## The set {a+bi,c+di} is a basis for QQ(i) over QQ if and only if ad-bc is nonzero

Let $B = \{ a+bi, c+di \} \subseteq \mathbb{Q}(i)$. Prove that $B$ is a basis for $\mathbb{Q}(i)$ over $\mathbb{Q}$ if and only if $ad-bc \neq 0$.

Define a mapping $\varphi : \mathbb{Q}^2 \rightarrow \mathbb{Q}(i)$ by $(1,0) \mapsto a+bi$, $(0,1) \mapsto c+di$, and extend linearly. Since $\mathbb{Q}(i)$ has dimension 2 as a $\mathbb{Q}$-vector space (and has as a basis $\{1,i\}$), $B$ is a basis if and only if $\varphi$ is an isomorphism.

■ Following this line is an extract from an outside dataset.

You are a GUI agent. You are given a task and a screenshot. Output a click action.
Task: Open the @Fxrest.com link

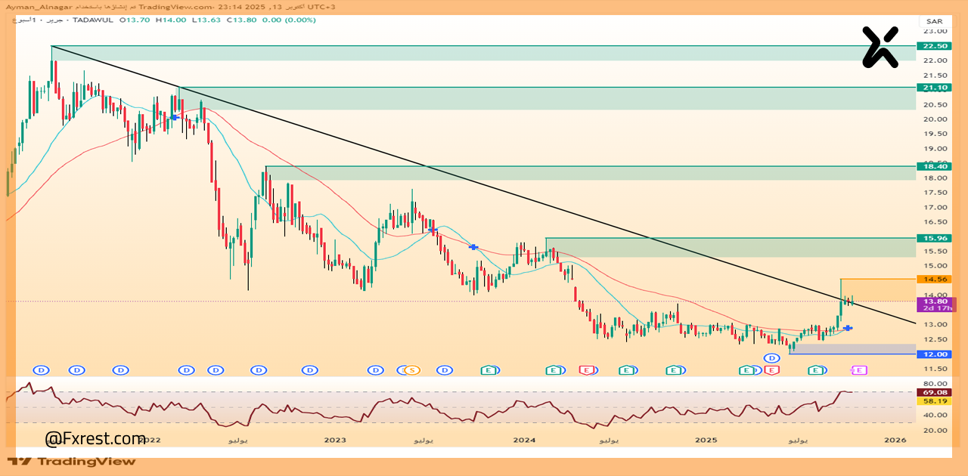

The matrix of $\varphi$ with respect to the bases $\{(1,0),(0,1)\}$ and $\{1,i\}$ is $A = \left[ \begin{array}{cc} a & c \\ b & d \end{array} \right]$; $\varphi$ is an isomorphism if and only if this matrix is invertible over $\mathbb{Q}$, which is true if and only if $\mathsf{det}(A) = ad-bc \neq 0$. (See this exercise.)